Ma la critica (le norme penali così assumono un ruolo inedito. Sono fattori non di punizione, ma di governo) non si ferma qui. Il sequestro di aree, di immobili, di un'azienda o di un suo ramo, il sequestro di un impianto industriale e simili incide direttamente sui diritti dei terzi. Con tali provvedimenti cautelari reali - prosegue Sgubbi - la magistratura entra con frequenza nel merito delle scelte e delle attività imprenditoriali, censurandone la correttezza sulla base di parametri ampiamente discrezionali della pubblica amministrazione e talvolta del tutto arbitrari.

Si staglia, poi, nel contesto di una giustizia penale sempre più avulsa dalle sue finalità, la fattispecie della responsabilità penale senza colpa (dal binomio innocente/colpevole si passa al binomio puro/impuro).

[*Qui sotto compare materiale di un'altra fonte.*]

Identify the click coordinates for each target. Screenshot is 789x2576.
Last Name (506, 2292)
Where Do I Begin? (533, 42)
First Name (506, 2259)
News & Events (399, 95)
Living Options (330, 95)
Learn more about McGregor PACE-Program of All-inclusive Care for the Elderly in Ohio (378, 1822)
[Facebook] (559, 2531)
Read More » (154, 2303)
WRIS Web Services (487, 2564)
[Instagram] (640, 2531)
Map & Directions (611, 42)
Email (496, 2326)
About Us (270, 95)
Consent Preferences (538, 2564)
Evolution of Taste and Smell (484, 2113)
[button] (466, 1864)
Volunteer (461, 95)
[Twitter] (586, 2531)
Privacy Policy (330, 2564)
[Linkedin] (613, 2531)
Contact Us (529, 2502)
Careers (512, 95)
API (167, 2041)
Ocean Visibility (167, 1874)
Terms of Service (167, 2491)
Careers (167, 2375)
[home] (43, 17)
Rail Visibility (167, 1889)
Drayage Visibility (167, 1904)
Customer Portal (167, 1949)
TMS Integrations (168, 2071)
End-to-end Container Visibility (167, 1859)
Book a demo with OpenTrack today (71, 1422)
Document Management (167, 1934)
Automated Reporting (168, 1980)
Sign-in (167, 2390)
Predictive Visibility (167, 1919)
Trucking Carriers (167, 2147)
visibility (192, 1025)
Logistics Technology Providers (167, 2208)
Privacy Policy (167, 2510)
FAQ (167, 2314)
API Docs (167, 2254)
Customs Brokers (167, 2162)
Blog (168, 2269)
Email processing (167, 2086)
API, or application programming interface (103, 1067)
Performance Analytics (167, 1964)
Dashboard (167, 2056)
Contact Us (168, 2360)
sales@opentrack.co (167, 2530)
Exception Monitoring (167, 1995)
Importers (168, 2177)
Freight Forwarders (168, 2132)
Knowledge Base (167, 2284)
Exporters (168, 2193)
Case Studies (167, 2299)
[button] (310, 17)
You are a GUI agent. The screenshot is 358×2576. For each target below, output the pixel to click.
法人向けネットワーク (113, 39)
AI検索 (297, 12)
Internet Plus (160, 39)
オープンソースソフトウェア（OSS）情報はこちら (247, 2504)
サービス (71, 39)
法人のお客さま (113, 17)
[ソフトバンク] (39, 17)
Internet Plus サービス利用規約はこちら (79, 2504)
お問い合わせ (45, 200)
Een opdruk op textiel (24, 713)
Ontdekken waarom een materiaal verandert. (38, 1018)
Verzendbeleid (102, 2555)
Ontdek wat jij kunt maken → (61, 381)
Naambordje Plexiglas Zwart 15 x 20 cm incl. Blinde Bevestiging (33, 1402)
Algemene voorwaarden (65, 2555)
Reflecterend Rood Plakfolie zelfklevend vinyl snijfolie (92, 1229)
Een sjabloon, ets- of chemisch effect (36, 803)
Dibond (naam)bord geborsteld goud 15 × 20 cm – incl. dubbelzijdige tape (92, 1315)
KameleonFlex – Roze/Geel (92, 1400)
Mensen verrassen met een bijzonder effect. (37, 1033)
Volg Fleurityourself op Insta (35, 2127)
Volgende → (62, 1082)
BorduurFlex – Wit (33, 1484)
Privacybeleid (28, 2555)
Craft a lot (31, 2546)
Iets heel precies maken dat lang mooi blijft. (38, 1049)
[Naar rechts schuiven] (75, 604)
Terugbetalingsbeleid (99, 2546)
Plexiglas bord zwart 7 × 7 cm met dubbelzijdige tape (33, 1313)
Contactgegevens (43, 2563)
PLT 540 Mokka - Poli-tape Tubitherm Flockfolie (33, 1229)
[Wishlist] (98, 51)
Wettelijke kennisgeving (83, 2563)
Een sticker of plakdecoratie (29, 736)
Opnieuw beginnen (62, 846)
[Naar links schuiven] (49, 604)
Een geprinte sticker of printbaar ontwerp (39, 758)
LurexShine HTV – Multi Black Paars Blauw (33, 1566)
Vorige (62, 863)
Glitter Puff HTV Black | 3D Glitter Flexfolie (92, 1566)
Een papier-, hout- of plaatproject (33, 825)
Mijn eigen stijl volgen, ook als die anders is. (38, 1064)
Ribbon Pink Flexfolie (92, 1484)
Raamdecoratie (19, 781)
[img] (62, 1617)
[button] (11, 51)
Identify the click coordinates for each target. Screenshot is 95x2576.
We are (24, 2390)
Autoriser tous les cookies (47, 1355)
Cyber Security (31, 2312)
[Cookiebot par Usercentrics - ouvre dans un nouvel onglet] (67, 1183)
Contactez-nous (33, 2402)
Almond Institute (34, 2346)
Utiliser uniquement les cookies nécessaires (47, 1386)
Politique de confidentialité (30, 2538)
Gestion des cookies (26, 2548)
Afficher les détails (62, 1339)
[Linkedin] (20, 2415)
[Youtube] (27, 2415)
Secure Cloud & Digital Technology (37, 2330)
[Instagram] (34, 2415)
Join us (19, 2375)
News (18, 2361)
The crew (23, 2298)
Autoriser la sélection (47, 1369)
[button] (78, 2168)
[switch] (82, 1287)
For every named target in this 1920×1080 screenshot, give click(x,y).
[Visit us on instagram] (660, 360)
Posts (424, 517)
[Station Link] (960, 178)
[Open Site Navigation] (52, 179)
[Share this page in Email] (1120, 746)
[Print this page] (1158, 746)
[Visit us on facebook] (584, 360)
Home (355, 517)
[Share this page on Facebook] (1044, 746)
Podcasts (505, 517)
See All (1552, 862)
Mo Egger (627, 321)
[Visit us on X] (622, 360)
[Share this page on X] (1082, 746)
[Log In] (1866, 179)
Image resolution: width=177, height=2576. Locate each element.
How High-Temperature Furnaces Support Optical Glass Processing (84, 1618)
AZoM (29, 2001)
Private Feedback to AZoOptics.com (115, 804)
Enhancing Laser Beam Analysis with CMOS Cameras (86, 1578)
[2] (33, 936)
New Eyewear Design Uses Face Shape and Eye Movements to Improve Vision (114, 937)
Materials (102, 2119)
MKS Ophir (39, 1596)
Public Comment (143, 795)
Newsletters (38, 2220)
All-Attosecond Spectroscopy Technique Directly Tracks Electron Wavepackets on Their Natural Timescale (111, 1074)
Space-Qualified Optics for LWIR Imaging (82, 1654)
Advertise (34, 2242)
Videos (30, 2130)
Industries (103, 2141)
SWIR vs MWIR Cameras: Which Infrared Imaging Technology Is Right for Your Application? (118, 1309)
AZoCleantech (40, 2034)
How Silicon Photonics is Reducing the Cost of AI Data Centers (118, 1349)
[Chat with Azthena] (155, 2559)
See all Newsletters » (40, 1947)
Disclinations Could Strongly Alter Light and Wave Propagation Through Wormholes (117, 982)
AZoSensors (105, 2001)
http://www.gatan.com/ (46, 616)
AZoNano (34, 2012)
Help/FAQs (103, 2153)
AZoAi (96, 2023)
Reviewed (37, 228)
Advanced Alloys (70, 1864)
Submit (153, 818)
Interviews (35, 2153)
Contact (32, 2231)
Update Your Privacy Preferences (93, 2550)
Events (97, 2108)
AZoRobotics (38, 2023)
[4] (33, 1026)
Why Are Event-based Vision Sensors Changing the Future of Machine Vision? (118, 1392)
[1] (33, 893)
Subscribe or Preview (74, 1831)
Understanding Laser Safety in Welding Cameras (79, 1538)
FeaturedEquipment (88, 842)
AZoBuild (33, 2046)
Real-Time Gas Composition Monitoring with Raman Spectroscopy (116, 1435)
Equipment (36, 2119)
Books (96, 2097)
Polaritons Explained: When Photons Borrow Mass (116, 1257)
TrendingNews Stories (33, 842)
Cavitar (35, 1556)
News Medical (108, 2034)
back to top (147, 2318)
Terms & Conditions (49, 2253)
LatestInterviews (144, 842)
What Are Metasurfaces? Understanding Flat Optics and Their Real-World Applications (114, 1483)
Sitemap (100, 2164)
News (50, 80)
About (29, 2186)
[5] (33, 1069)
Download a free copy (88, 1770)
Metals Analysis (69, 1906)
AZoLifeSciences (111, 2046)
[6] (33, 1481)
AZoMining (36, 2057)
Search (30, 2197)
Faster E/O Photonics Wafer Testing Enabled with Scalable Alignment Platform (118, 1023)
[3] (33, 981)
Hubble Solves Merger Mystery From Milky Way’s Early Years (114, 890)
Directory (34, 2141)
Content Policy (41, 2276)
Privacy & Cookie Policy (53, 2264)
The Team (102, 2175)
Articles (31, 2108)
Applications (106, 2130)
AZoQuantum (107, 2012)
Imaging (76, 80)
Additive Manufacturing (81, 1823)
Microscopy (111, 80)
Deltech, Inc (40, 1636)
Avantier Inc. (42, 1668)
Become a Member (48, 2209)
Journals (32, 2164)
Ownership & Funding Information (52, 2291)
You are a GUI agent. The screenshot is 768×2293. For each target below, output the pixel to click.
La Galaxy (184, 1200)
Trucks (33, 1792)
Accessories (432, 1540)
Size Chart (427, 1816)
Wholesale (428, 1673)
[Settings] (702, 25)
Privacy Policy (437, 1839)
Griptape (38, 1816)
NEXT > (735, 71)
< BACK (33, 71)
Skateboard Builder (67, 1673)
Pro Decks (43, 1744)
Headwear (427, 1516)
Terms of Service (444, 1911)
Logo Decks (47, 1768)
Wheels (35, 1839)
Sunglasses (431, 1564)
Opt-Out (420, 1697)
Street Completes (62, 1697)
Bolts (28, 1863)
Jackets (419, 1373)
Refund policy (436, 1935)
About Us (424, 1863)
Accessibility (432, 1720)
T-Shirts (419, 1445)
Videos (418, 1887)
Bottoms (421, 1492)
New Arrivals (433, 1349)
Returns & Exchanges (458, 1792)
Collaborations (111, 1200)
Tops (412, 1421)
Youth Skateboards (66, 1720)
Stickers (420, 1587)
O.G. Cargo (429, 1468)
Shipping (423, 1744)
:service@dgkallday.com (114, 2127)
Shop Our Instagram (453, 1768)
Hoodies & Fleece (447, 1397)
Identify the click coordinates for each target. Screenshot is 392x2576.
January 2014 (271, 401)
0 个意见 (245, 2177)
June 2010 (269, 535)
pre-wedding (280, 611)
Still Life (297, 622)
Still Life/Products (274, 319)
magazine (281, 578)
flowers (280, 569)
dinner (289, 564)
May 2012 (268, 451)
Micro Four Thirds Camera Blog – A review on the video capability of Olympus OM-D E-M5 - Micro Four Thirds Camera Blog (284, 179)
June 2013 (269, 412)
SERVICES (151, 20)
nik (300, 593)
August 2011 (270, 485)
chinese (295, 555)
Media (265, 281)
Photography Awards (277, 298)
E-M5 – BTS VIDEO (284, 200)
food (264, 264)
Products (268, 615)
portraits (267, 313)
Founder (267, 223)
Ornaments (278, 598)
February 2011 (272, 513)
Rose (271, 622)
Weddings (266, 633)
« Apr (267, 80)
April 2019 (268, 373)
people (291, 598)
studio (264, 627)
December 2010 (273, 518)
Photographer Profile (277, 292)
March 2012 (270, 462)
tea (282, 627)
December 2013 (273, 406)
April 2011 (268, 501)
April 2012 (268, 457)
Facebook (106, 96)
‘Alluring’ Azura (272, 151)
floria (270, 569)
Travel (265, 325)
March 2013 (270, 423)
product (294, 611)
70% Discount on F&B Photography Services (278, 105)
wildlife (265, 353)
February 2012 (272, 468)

In sostanza, il reato è diventato una colpa per talune categorie sociali: non nel senso tradizionale di uno specifico fatto - sostiene Sgubbi - commesso da una persona e connotato da colpevolezza, bensì come un male insito nell'uomo e nel suo ruolo nella società. Il reato e la colpa sono uno status che precede la commissione di un fatto.

Assomiglia, per gli "impuri", al peccato originale. Non si tratta di una colpa generale inerente alla persona umana come tale, ma è legata al ruolo sociale ricoperto o alla tipologia dell'attività che svolge nella vita (in particolare, la politica, ndr). Così talune categorie sociali sono "pure" per definizione e prive di colpa (esempio gli occupanti abusivi di case); anzi la loro condizione di illegalità, talvolta, è creatrice di diritti (come l'allacciamento abusivo alla corrente elettrica).

Gli appartenenti ad altre categorie, invece, dovranno dimostrare la loro contingente ed episodica purezza (un innocente è solo un colpevole che l'ha scampata); cioè saranno costretti a provare che in quella circostanza eccezionalmente non gli può essere imputato nulla. Per gli impuri "la salvezza penale è ardua" perché devono vincere la presunzione di colpevolezza e superare l'inversione dell'onere della prova.

È la casta; e in quanto tale è condannata ad un costante e immanente sospetto di illecito. Si è cominciato e si continua così. Il fatto è che questi abusi sono sorretti da un sostanziale consenso. Nella serata del 25 Aprile, mi ha impressionato una trasmissione televisiva, durante la quale la conduttrice si collegava con un operatore a bordo di un elicottero delle Forze dell'Ordine che sorvolava Roma per individuare degli assembramenti ed orientare, dall'alto, l'intervento delle pattuglie dei Carabinieri.

Io operazioni siffatte le ho viste compiere solo nel Cile ai tempi di Pinochet, quando la Cgil mi incaricò - come si faceva tutti gli anni - di recarmi a Santiago per parlare al comizio (proibito) organizzato dai sindacati dell'opposizione. La presenza di un sindacalista straniero alla loro manifestazione era un modo di proteggere quei lavoratori dagli interventi repressivi della Polizia del regime, che non gradiva far parlare di sé sul piano internazionale. Siamo a questo punto? La democrazia italiana sta diventando una "democratura"?